Le saviez-vous ? Être intérimaire et en CDI, c'est possible !

Publié le par angeline351

Le saviez-vous ? Être intérimaire et en CDI, c'est possible !

Entré en vigueur en 2014, le CDI intérimaire (CDII) offre au candidat la sécurité de l'emploi. Méconnu, ce contrat tend à se démocratiser. Plusieurs agences d'intérim en proposent dans le Loiret. Explications.
Signer un contrat à durée indéterminée... intérimaire. La notion peut paraître paradoxale ! Et pourtant, depuis l'accord sur la sécurisation des parcours professionnels des intérimaires du 10 juillet 2013 et son entrée en vigueur en 2014, c'est possible ! Ce "CDII" comme on l'appelle (contrat à durée indéterminée intérimaire) a depuis été sanctuarisé dans le code du Travail dans le cadre de la loi Avenir professionnel adoptée en août. 
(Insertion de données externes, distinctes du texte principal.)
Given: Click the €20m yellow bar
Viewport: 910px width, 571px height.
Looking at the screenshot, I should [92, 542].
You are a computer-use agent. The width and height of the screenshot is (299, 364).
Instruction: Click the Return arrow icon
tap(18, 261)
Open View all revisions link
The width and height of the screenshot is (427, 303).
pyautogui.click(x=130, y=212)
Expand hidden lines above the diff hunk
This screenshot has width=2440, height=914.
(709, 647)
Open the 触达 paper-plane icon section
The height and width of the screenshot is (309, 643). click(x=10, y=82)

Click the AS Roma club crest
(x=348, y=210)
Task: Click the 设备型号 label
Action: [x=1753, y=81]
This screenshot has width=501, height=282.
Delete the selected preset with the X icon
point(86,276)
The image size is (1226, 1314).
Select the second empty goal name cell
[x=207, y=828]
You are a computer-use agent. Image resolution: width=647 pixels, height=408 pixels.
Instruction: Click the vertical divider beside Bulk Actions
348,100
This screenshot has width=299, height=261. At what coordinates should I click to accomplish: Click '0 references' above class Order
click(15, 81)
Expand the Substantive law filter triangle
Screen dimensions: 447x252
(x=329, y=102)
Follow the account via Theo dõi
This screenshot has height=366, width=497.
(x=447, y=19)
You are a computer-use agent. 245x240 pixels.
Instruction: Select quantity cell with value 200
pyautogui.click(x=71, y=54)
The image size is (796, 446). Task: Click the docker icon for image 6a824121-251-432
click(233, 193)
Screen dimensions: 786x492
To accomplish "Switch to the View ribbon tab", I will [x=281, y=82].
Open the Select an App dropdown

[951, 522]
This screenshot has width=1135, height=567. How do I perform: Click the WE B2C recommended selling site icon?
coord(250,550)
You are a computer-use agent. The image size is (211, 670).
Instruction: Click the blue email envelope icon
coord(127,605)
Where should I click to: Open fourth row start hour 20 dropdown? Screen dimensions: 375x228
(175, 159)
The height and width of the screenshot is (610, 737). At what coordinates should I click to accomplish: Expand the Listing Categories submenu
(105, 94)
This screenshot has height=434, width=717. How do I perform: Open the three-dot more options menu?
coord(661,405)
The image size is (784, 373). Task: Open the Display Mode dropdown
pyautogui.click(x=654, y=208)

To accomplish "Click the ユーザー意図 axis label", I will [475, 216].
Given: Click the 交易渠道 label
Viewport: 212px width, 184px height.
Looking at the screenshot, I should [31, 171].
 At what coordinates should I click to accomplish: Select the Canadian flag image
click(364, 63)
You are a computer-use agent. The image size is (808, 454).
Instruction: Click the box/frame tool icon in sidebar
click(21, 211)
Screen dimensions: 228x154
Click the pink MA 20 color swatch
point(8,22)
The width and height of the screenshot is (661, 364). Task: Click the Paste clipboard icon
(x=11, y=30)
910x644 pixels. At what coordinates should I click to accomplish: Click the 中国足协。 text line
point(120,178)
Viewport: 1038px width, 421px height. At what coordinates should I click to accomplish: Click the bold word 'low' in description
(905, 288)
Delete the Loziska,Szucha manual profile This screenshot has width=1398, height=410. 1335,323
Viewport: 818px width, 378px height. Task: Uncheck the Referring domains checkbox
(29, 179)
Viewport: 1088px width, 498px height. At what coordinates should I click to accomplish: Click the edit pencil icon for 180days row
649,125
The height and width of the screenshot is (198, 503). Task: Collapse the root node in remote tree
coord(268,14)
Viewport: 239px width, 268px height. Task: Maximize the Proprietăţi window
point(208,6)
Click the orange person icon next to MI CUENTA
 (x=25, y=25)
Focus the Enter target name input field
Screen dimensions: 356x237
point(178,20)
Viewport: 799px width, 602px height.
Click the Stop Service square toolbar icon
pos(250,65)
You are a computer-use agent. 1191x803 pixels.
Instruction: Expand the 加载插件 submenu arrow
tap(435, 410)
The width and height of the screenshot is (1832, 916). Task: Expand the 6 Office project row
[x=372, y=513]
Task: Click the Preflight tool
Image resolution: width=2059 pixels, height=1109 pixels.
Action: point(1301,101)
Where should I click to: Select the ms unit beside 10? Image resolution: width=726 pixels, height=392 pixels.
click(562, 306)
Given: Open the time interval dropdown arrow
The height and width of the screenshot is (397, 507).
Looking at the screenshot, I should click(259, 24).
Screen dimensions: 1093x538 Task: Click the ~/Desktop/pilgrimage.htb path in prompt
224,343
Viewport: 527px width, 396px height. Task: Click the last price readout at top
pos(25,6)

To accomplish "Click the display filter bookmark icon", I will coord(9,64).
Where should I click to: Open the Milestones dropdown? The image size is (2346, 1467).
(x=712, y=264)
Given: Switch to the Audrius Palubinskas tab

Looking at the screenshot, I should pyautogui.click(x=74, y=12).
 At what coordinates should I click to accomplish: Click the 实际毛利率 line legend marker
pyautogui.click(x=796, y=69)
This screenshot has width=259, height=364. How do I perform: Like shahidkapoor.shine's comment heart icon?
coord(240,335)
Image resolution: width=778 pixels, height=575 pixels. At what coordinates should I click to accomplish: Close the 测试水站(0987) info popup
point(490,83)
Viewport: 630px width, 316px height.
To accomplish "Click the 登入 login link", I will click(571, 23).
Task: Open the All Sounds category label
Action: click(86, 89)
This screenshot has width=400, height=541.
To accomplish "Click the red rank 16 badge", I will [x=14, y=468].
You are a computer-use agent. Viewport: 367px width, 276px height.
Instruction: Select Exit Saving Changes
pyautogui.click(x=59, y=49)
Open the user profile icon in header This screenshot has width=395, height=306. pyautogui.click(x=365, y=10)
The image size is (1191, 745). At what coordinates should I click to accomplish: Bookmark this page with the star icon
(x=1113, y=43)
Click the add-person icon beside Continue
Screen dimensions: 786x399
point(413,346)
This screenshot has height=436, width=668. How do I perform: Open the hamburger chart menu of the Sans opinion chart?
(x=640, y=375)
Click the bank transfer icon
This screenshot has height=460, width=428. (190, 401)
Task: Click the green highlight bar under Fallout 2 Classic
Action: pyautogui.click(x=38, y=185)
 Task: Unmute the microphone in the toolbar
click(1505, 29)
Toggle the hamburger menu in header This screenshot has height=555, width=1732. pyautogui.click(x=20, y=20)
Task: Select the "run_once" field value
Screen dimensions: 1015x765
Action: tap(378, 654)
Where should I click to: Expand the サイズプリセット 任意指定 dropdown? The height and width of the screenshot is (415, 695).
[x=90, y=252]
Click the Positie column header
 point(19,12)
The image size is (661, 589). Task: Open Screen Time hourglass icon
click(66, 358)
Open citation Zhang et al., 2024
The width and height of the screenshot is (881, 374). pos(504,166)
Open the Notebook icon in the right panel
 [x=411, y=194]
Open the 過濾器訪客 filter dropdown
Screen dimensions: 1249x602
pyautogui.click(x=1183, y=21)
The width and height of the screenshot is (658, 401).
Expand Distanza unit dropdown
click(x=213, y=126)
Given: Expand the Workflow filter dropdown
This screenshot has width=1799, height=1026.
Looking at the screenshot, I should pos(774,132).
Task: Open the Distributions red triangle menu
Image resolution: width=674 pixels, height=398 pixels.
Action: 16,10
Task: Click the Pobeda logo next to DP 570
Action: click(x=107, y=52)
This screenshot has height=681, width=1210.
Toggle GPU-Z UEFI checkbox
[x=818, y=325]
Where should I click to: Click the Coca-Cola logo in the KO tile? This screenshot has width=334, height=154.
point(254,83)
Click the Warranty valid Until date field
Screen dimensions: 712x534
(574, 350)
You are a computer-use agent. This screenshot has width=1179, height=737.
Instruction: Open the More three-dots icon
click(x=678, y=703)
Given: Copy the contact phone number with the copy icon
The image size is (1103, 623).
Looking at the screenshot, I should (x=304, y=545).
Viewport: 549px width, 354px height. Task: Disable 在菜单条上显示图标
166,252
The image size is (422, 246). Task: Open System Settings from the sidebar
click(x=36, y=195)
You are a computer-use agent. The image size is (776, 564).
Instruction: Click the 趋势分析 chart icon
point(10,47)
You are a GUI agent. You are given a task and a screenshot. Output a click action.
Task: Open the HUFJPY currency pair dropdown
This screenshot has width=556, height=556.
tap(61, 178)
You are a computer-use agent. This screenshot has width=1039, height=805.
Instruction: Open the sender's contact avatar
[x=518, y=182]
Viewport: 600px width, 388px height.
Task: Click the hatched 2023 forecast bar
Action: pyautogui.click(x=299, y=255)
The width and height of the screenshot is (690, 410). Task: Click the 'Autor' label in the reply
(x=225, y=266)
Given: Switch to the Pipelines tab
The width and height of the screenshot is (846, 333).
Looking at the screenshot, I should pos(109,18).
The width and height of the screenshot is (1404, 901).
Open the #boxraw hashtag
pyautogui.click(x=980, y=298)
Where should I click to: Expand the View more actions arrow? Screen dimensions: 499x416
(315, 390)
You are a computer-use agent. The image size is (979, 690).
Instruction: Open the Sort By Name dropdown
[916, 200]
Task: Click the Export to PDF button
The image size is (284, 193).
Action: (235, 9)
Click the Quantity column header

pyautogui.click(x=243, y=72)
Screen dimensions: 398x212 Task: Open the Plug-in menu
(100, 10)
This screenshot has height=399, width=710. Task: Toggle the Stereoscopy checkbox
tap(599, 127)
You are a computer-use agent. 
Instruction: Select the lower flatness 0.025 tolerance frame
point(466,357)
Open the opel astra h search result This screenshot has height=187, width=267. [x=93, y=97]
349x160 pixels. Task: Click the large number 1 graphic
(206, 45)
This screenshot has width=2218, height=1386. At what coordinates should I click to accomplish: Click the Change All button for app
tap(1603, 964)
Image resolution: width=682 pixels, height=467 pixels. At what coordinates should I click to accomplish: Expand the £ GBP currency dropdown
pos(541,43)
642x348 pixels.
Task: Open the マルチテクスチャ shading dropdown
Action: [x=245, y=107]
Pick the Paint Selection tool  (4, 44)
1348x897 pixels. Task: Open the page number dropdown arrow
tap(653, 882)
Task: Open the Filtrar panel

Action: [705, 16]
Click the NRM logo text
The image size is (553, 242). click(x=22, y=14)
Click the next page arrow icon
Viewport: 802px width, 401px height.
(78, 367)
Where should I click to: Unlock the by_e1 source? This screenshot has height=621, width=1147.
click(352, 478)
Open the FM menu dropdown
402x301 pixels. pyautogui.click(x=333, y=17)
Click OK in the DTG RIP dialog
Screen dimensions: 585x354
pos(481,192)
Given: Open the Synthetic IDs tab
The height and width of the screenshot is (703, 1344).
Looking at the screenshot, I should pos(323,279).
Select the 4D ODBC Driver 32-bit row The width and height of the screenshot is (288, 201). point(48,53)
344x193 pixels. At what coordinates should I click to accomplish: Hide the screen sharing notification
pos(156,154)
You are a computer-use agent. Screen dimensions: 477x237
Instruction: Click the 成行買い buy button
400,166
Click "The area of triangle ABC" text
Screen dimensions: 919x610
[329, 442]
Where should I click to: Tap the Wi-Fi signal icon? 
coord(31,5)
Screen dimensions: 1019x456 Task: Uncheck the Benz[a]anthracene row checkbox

Mais qu'est-ce que c'est ?
Le CDII est un CDI classique signé entre l'intérimaire et son agence de travail temporaire. L'intérimaire continue d'effectuer des missions en entreprises, mais il devient salarié de son agence d'intérim. Il est donc rémunéré entre deux missions. 

À qui ça s'adresse ?
Évidemment, les agences d'intérim réservent ce type de contrat à leurs "meilleurs éléments", ceux qu'elles sont sûres de faire travailler régulièrement, parce qu'ils disposent des compétences et du savoir-être requis par les entreprises.  

Les avantages
Principal avantage : "l'intérimaire passe d'un contrat précaire à un contrat pérenne, résume Nicolas Goglu, responsable région Centre du groupe Partnaire (sept agences dans le Loiret). Cela permet au candidat d'aller vers des avantages personnels, type prêt banquaire ou autres."

Deuxième avantage : les missions peuvent être plus longues. Dans le cadre d'un CDII, elles peuvent être portée à 36 mois, au lieu de 18 dans le cadre d'un contrat intérimaire classique.

Enfin, entre deux missions, le salarié peut se former. Cette période est comptabilisée dans le cadre de l'ancienneté et du droit aux congés payés.

Les freins
Il faut savoir que les CDII comprennent des clauses de mobilité. Autre point négatif, le salarié en CDII ne perçoit plus ses indemnités de fin de mission. 

Enfin, à chaque fin de mission, il doit se tenir disponible à tout moment pour effectuer une nouvelle mission (sauf s'il a posé des congés payés). Il devra accepter toute mission qui correspond à son contrat de travail, à condition que le salaire soit au moins égal à 70 % de celui qu'il a perçu pour la mission précédente.

Quelle est la rémunération ?
Une rémunération minimale (qui ne peut pas être en-dessous du Smic) est fixée par l'agence d'intérim. Pendant sa mission, le salarié perçoit le salaire équivalent à son poste dans l'entreprise dans laquelle il travaille. Si ce salaire est inférieur à la rémunération mensuelle prévue dans son contrat de travail, l'agence d'intérim lui verse un complément. Si ce salaire est supérieur, l'agence ne lui verse rien. 

Qui en propose ?
Ce type de contrat n’est pas encore très répandu localement. Mais "il tend à se développer", affirme Didier Roche, responsable régional de Prism'emploi, la fédération des professionnels de l'intérim et du recrutement. Les agences y voient "un outil de fidélisation" et de "pérennisation de l’emploi".

La plupart des grands noms de l'intérim proposent ce CDI intérimaire : Adecco, Manpower, Partnaire, Artus Interim, etc. 

"Nous en avons signé une centaine dans la région, tous secteurs d'activité confondus, comptabilise pour sa part Nicolas Goglu, de Partnaire.

"Nous sommes la PME française indépendante qui en fait le plus signer. Mais on le fait de manière socialement correcte. Nous n'avons pas d'objectifs commerciaux sur ce contrat, précise le responsable. Nous étudions chaque cas. Je reçois personnellement les candidats en entretien pour leur expliquer les avantages, mais aussi les possibles freins du contrat."